Tuesday, August 9, 2011

Rise of the Man-Eating Vendetta Tree

On a disheveled king bed under the whirring of ceiling fans in a big empty house at the edge of the Phoenix suburbs is where our hero lies, night after night, contemplating life; glad for new opportunities.

I see how it happens now.

You don't agree to it, you just slowly run out of other options. Its a surprise, like a Jack in a box; sometimes its funny, and sometimes its startling. Sometimes the handle is defective, like a pin on a grenade; you crank it and nothing comes out, but you keep turning it, possessed by horrible anticipation. Years can go by while you work even harder, making time go by faster, afraid you are going to miss something that you have already missed.
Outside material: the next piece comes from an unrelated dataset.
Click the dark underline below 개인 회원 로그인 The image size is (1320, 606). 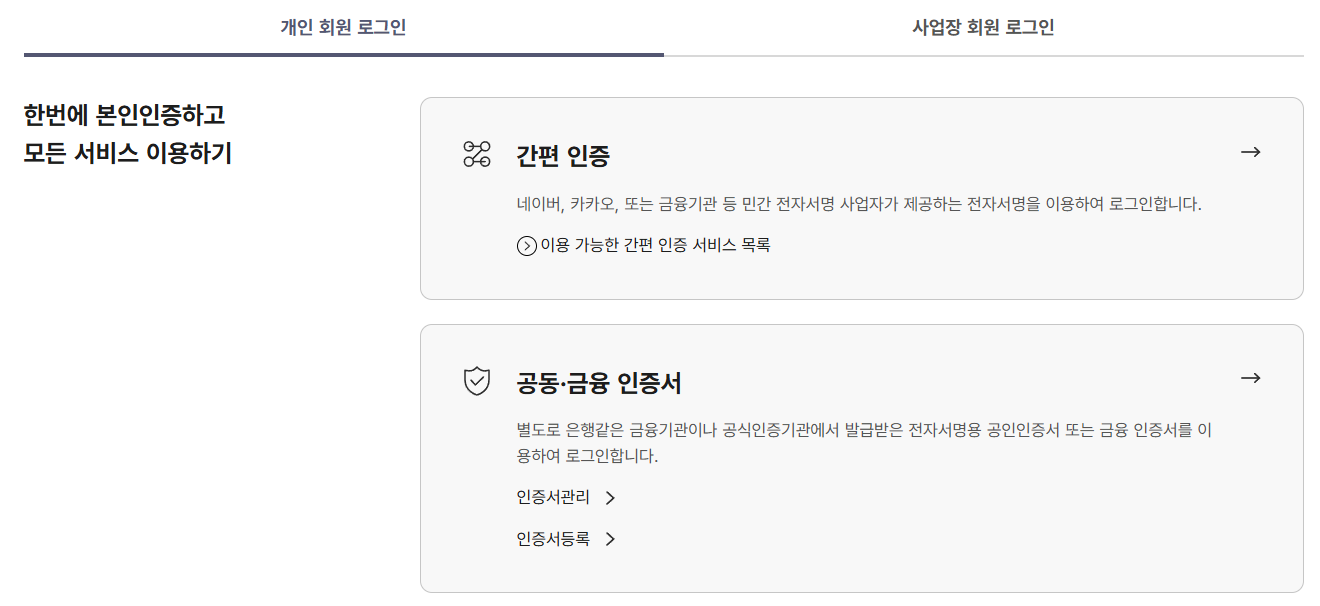click(x=343, y=54)
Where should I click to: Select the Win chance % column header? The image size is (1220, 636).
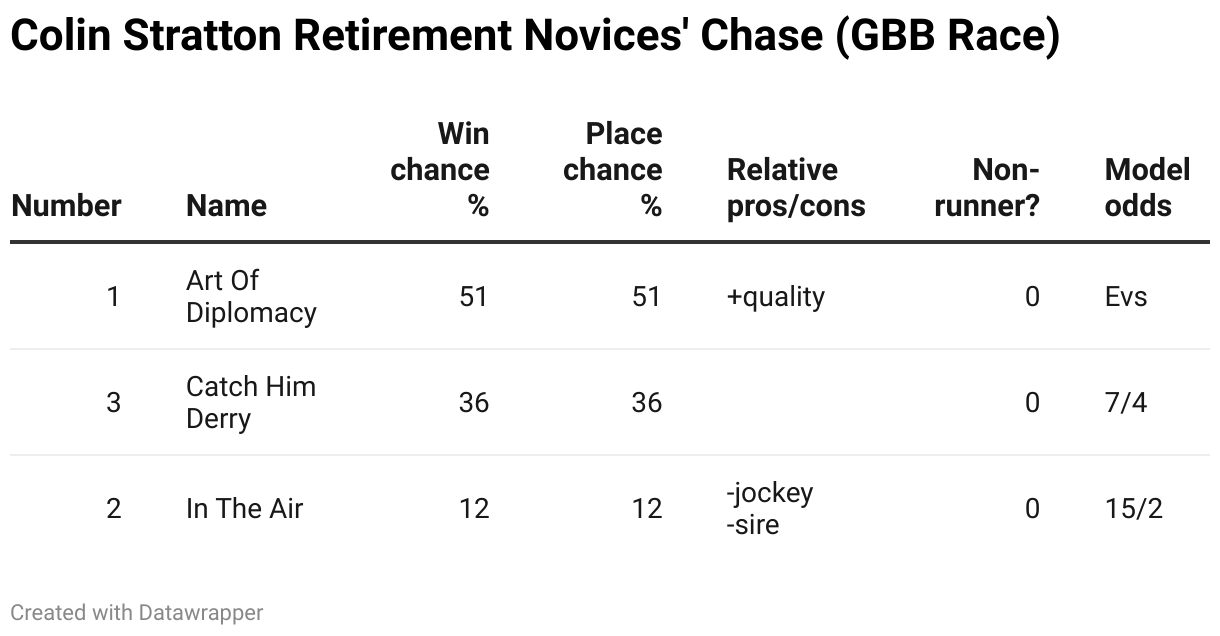(x=440, y=170)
Something happens after the death of your childhood. I don't mean the transition to adulthood - I'm referring to the experience of looking back over your shoulder, down the mountain at the now-unreachable city that was your home for your entire life and realizing that you've got to figure a way to extract all of the emotion from that place and transport as much of it as you can to wherever you're going before the image of it completely falls out of your sight and you're left with a bunch of confusing new feelings that you have no emotional frame of reference for.
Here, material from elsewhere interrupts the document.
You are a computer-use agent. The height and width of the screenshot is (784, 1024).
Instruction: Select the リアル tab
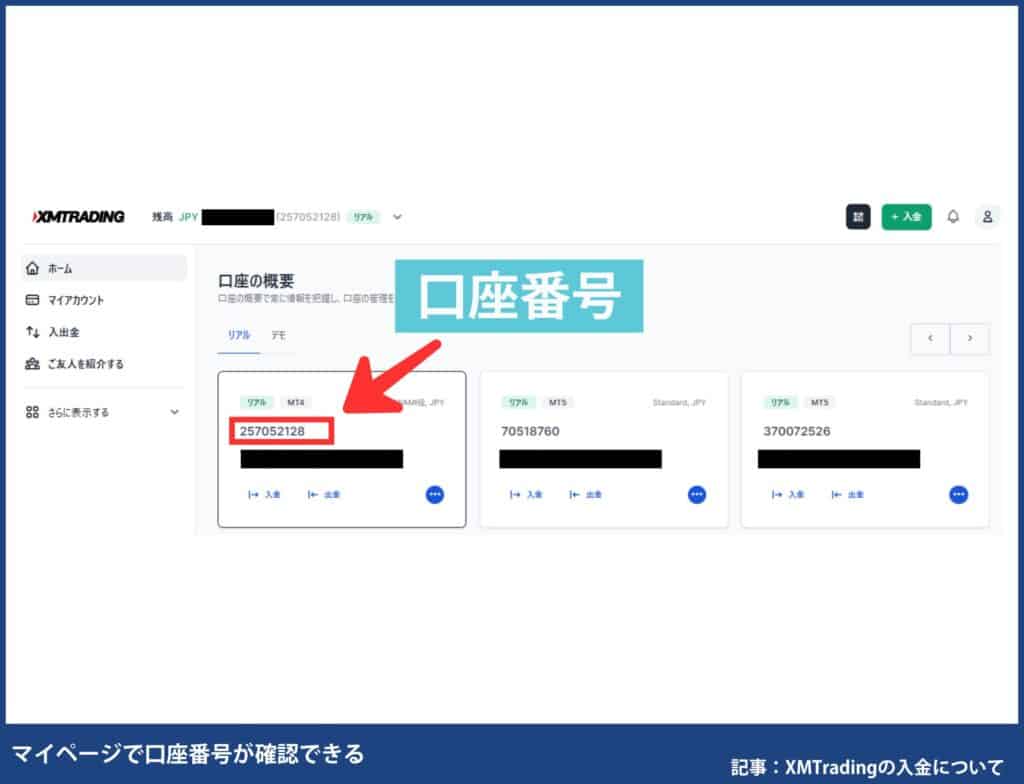[x=237, y=336]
In our backyard in the 80s there was this huge old tire that someone had cut open and made into a decorative piece for the flowerbed. In a dream I had as a teenager I witnessed a rape occur in that tire from the kitchen window that looked down on it. That was shortly after I had my first brush with death.

In 1991 at Children's Hospital of Detroit a ten-year-old me lay bandaged from head to toe, jacked on morphine, unknowingly fighting textbook odds against a rare form of illness associated with complications like blindness and death. Slowly over the years after recovery, my skin went back to its normal color, my doctor visits stopped, and I forgot all about it. It was like burying a bomb; instead of exploding, it sprouted.

It grew into a destructive and terrifying thing nobody had a name for.

1 comment:

Marie said...

I really think you should write about this more. It's fascinating and a key piece of analysis, and fascinating. Not necessarily on here, but you gotta get this one out, for sure.